1. Field of the Invention
The present invention generally relates to aiming, guiding, and hole forming for surgical procedures, and more particularly to a method and apparatus for determining coaxial alignment between fasteners and holes in a device which has been located within a bone.
2. Discussion of the Related Art
It is well known that many damaged and broken bones are repaired by the insertion by an intramedullary rod or pin. Also known as osteosynthesis aids, these rods or pins facilitate connection of the bone pieces together and are usually placed in the long axis of the damaged bone. If the bone is broken into two or more parts the rod stabilizes and secures the bone parts relative to each other to aid in proper healing and it also supports the bone during the healing process.
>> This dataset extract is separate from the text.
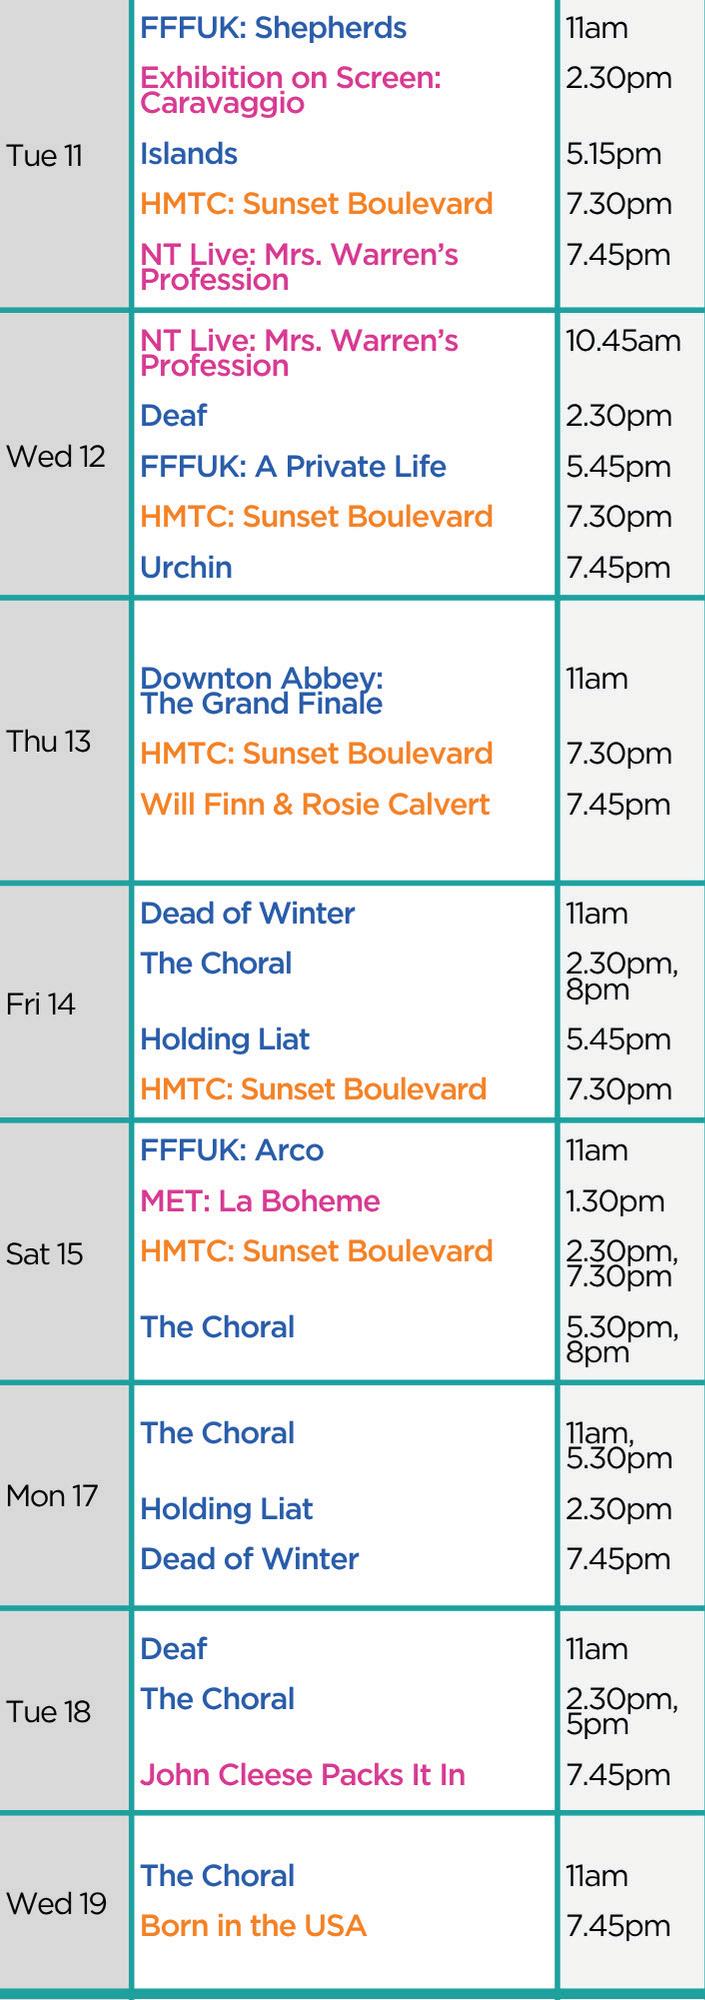
Task: Open Downton Abbey: The Grand Finale
Action: coord(261,691)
Such a rod can have one, or more, holes drilled perpendicular to its longitudinal axis to allow fasteners to be inserted through the bone and into the rod to fix the rod""s location in the bone. In many instances holes must be drilled, or otherwise formed, in the bone before fasteners can be inserted through the bone and into the transverse rod holes. Of course, it is not possible to see the hole, or holes, in the rod once the rod has been inserted within the bone, so X-ray means are used to view the rod through the bone and determine where the transverse holes are located in the intramedullary rod.
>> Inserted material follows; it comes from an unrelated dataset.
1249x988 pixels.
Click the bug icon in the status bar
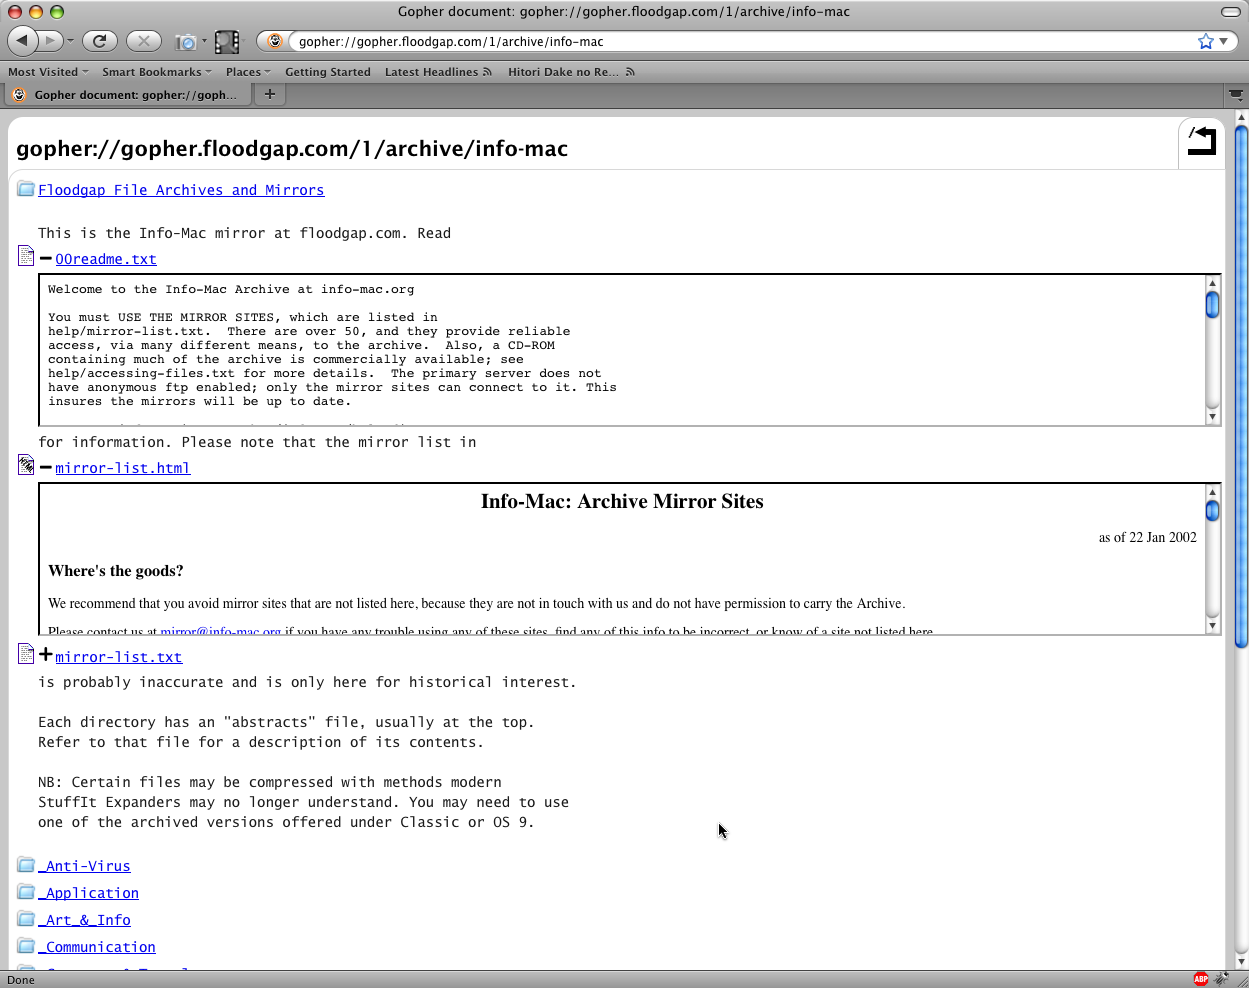click(x=1221, y=979)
Once the transverse intramedullary rod holes are found and their orientation is determined, a matching hole or set of holes must be formed in the bone. It is vital that holes formed in the bone and their matching rod holes are coaxially aligned. This coaxial alignment results in fasteners that are concentrically aligned with the rod holes, which assures that the fasteners indeed engage the rod holes and that the bone parts are not twisted or misaligned relative to each other when the fastener is inserted in the rod.
Aiming devices for coaxial bone hole formation are known in the art. They include spaced rings and wires which help the doctor determine the correct coaxial alignment for the hole, or holes, to be drilled in the bone. A source of X-ray radiation is arranged on one side of the procedure area, with an X-ray receiver on the other side. The doctor views the fractured bone, intramedullary rod, and aiming device through a X-ray imaging screen. The doctor then uses such an aiming device to determine the correct location and orientation for the holes to be drilled in the bone.
One of the problems encountered during the procedure is that once the correct orientation and location of the hole to be drilled in the bone has been found, the alignment device may drift on the slick bone surface or otherwise lose the correct orientation from contact with surrounding soft tissue and therefore the resulting hole is no longer optimally aligned. Additionally, if a drill is used to drill a hole through the bone, the drill can slip from the desired location and the resulting hole will be misaligned. Moreover, the drill must be maintained at the desired orientation throughout the drilling procedure, or else the resulting hole will not be coaxially aligned with the rod hole.
The present invention solves the problem of undesirable movement during a procedure with a cannulated system that allows for quick and accurate coaxial alignment with transverse holes located in a rod. Also, the invention allows for accurate location of a drill, accurate guiding of the drill, and also accurate guidance for fasteners, which are inserted through the bone and into the transverse holes.
Broadly, the present invention concerns a method and apparatus for determining and maintaining coaxial alignment with transverse intramedullary rod holes. More specifically, one embodiment of the invention uses a radiographic pin centrally mounted in a cylindrical it radiolucent plug, the plug being slidably engaged in a cannula, or guide sleeve, having a sharp edge which is placed against a bone. Using X-ray means, the pin is used to coaxially align the cannula with the transverse intramedullary rod hole, and then the sharp edge of the cannula is driven into the bone sufficiently to make an impression, establishing a guide sleeve position that is properly oriented throughout a medical procedure. The pin is also driven into the bone, creating an indentation that acts as a pilot-hole, or marking point, for a drill which is inserted in the guide sleeve after the pin and plug assembly is removed. The drill uses the sleeve as a guide to ensure proper coaxial alignment with the rod hole. Once a hole is drilled the drill is removed from the guide sleeve and a fastener is inserted in the sleeve. Again, the sleeve is used as a guide to ensure proper alignment of the fastener into the bone and into the transverse hole in the rod.
The invention affords its users with a number of distinct advantages. Unlike prior alignment systems, the present invention uses a cannulated system to secure a guide sleeve firmly against the bone which allows for an alignment, once determined, to remain accurate throughout the procedure. Also, a guide pin is used to create an indentation, or mark, in the bone which acts as a starting point and guide for the drilling operation. Additionally, the sleeve system guides the drill for its drilling operation, and also guides the fastener. Thus, the aiming and guiding apparatus according to the invention not only quickly and accurately determines proper coaxial alignment, but it assures correct alignment throughout the medical procedure.